Microsoft releases OmniParser V2.0: Convert screenshots into LLM-processable structured formats - AI Articles

Author：Eve Cole Update Time：2025-02-17 22:48:02

Microsoft's latest release of OmniParser V2.0 is a revolutionary parsing tool designed specifically to convert user interface (UI) screenshots into structured data formats. The core goal of this tool is to help users more efficiently understand and manipulate information on the screen by enhancing the performance of large language model (LLM)-driven UI agents. The launch of OmniParser marks a new stage in UI automation processing technology, providing users with a more intelligent interactive experience.

To ensure the efficiency and accuracy of OmniParser, Microsoft has carefully constructed two key datasets: the interactive icon detection dataset and the icon description dataset. The former extracts a large number of examples of clickable and actionable areas from popular web pages and annotates them with automated annotation technology; the latter focuses on matching each UI element with its functionality, providing a richer contextual information for parsing tools. . The construction of these datasets provides a solid foundation for training and optimization of OmniParser.

In V2.0, OmniParser achieved significant performance improvements. The updated data set is not only larger in scale, but also higher in quality, which increases the accuracy of icon description and positioning by 60%. In addition, this version has made a significant breakthrough in latency, with the average processing time on the A100 device being only 0.6 seconds/frame and 0.8 seconds/frame on a single 4090 graphics card. In the ScreenSpot Pro test, OmniParser's average accuracy rate reached 39.6%, demonstrating its strong analytical capabilities.

The seamless combination of OmniParser and OmniTool provides users with a more flexible operating experience. With OmniTool, users can easily control Windows 11 virtual machines and select appropriate visual models for parsing. Currently, OmniTool supports a variety of large language models, including multiple versions of OpenAI, DeepSeek (R1), Qwen (2.5VL), and Anthropic Computer Use, meeting the needs of different users.

The core function of OmniParser is to convert unstructured screenshot images into structured lists of elements, including the location of interactive areas and the description of potential functionalities of the icons. This tool is suitable for many types of screenshots, which can be processed efficiently, whether it is the PC interface or the mobile phone interface. However, users need to have certain analytical skills and critical thinking during use, because although OmniParser can extract information, the final judgment still needs to be made by the user.

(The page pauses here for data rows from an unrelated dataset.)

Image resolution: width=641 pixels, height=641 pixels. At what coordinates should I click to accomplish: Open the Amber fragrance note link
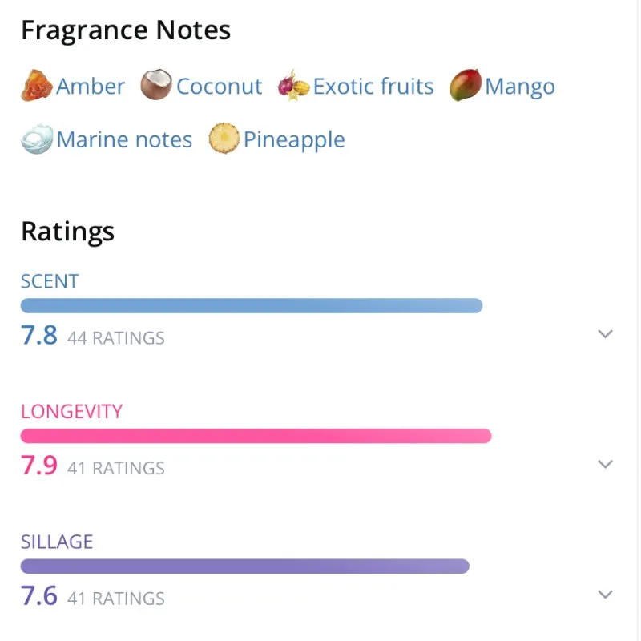pos(91,87)
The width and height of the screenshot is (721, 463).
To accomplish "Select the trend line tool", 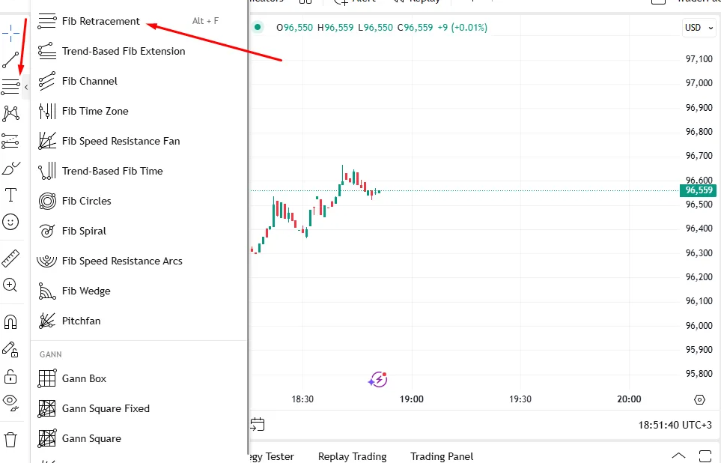I will [10, 60].
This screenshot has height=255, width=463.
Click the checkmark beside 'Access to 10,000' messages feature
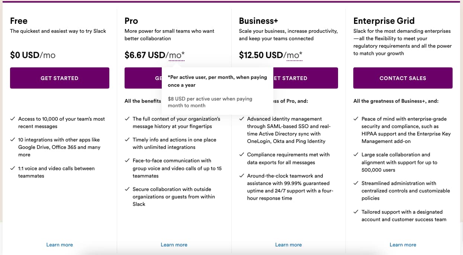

Although OmniParser performs well in UI parsing, its limitations cannot be ignored. This tool does not integrate harmful content detection functions, so users should provide input with caution when using it to ensure that it does not contain any harmful information. Additionally, although OmniParser only converts screenshots into text, it can still be used to build actionable graphical user interface agents. Developers must strictly abide by safety standards and ethics when building and operating agents to ensure the responsible use of technology.

The release of OmniParser V2.0 not only provides powerful tools for UI automation, but also opens up new possibilities for developers to explore more application scenarios. Whether it is improving user experience or optimizing business processes, OmniParser has shown great potential. With the continuous iteration of technology, we look forward to seeing more innovative applications emerge and push UI analytics technology to a new height.